Saturday, September 1, 2012

Believe What People Tell You

        While I remember things from the first week after Erik's death so clearly, the second week is the opposite...I seem to remember very little of it at all.  The first week had so many significant markers and memories, that the week took on a very specific shape.  The day Erik died, the day we planned the funeral, the first day of the wake, and so forth.  There was so much to do each day, that they were very filled days with many memories.

         But the second week has no shape in my memory.  I did not go back to work til the third week, and all of the preparations, the wake, the funeral, etc, were over.  Since one of my favorite ways of dealing with stress is to sleep, I suspect I spent a very huge portion of time sleeping.  I was probably the most well-rested person in America!! 

         At the same time, I knew I needed to try to perform some of the routine tasks of everyday living, such as cleaning, banking, and that week, writing thank-you cards. 

         One of the most significant and consistent things everyone had been saying to me was "take care of yourself".  In spite of my haze, for some reason, I recognized that what they were saying was not just a generic wish for wellness, but rather a very heartfelt, very worried, very serious, "take care of yourself".  The words weren't always the same, but the message was:  this is the most difficult thing you could ever have to do, so for now, only do what you can.

         And so I embraced that, and did what I could each day, and forgot about what couldn't do. However, my perceptions of that were not always clear.

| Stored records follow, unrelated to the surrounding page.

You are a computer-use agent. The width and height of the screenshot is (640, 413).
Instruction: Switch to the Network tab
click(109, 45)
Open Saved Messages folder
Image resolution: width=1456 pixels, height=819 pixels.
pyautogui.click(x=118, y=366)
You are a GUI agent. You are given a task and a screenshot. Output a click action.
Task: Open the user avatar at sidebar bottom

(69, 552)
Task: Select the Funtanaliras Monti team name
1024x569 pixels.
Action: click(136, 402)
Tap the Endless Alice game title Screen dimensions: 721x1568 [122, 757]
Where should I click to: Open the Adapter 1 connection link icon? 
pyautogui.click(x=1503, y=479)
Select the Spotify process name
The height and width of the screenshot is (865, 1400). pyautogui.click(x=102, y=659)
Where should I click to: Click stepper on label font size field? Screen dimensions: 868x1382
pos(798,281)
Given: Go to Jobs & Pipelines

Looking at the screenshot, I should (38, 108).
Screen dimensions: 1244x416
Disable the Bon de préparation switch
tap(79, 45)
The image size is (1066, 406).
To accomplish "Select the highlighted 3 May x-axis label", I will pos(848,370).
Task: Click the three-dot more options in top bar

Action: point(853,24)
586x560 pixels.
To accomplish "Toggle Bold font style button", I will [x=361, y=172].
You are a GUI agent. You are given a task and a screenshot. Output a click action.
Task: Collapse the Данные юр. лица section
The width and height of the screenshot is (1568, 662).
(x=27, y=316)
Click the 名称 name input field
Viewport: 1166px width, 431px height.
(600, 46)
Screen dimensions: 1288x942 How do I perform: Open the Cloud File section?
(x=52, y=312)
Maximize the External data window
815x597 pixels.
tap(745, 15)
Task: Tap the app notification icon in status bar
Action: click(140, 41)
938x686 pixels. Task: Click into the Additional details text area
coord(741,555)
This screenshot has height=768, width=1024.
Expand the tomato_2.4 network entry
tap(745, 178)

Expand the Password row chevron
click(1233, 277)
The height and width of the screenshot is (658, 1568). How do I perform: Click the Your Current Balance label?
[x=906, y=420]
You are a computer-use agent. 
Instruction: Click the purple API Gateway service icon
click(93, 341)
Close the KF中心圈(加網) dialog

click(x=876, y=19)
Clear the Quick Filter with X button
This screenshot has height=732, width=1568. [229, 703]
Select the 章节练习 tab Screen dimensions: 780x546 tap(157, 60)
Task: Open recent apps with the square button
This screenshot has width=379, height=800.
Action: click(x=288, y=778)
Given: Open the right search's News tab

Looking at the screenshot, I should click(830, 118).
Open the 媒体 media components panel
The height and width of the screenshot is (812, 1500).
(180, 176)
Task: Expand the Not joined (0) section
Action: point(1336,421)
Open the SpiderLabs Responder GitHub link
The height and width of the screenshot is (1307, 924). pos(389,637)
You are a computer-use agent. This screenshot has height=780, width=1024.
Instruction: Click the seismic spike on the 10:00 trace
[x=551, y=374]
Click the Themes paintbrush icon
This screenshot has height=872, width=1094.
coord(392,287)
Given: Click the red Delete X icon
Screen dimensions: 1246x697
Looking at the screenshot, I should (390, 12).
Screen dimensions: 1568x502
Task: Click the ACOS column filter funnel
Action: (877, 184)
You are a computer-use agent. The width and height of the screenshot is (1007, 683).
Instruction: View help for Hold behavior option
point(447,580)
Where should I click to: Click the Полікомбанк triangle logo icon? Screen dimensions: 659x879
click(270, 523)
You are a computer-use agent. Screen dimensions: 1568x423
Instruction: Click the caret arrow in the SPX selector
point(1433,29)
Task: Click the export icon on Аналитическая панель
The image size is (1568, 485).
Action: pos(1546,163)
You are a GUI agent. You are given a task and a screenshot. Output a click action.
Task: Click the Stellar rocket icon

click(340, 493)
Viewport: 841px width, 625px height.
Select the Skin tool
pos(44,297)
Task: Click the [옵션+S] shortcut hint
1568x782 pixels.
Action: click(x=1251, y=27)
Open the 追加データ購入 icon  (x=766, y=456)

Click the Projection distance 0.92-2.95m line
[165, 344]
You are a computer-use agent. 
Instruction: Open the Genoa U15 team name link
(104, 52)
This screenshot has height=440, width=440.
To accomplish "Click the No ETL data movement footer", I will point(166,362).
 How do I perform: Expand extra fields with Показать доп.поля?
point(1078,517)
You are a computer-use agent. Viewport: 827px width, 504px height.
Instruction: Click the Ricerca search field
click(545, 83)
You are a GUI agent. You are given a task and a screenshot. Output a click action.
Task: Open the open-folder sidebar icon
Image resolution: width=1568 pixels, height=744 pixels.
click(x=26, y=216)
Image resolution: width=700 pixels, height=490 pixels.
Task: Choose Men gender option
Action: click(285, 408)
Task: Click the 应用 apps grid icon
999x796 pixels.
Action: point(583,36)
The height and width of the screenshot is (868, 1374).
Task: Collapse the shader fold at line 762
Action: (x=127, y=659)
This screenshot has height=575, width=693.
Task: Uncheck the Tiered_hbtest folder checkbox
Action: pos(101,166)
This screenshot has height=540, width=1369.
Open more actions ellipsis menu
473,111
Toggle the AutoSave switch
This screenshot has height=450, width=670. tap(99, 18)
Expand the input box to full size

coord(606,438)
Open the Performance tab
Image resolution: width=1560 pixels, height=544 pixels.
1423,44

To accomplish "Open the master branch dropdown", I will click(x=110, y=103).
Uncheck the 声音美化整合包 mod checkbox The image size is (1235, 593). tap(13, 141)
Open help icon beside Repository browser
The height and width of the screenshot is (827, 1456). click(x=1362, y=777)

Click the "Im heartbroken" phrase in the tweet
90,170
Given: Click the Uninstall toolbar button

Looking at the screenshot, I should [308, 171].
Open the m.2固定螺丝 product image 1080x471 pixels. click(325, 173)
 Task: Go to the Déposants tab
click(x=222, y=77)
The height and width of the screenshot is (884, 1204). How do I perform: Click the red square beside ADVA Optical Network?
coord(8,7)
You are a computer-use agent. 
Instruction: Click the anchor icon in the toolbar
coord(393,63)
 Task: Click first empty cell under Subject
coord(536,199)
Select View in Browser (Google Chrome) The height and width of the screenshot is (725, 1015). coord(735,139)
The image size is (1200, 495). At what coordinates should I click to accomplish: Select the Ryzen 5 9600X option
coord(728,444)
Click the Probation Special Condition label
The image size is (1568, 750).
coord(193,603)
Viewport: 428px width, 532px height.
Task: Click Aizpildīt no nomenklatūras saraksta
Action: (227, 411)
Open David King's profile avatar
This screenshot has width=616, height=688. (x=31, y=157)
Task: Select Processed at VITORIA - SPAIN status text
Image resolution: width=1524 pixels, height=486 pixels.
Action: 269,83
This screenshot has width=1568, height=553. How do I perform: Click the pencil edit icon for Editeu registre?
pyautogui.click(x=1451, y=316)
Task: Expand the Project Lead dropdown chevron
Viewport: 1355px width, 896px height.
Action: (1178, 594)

         The one memory I do have from that week, is my trip to the bank.  The reason I remember it, is because it was my first venturing out of the house as a "normal" person to do a simple errand.  I can't remember what else I was going to do, because I never made it past that first stop at the bank.  I remember it had been annoying me that everyone kept saying to just stay home, don't try to drive too much, maybe don't drive at all.  And I thought "how ridiculous is that?"

         So, I gathered up what I needed, and headed out the door.  I arrived, did my banking, came out, and thought, "see, this is going really well".

         Then, I got into my car, very carefully looked into the rearview mirror, said to myself, "there's a truck behind me", and proceeded to very smoothly back into the truck.  Needless to say, I had no emotional reserves to deal with this relatively small event, so jumped out of my car, sobbing and explaining to the young guy how sorry I was.  He was just gawking at me, looking at his very old  pick up truck which did not have a scratch on it anyway, and my relatively new Toyota which did, and just said, "Geesh lady, it's okay."  That of course gave me license to start telling him how my son had just died, and it was my first trip to the bank, and so on, which simply sent him hightailing back into his truck, making as quick a getaway as possible.

         Needless to say, I went straight home, where my ex-husband was visiting Jason, and blurted out that I may not drive again for a few days.


I am telling you this story as a way of saying, that while the first week is so very hard, the following weeks will be hard in different ways.  When it's possible, accept help and advice from others, and do the best you can to re-enter the real world.  But take your time, and accept that it may be the smallest things that are the most difficult.
If you are someone helping the survivor, again just helping with very small tasks can be greatest gift.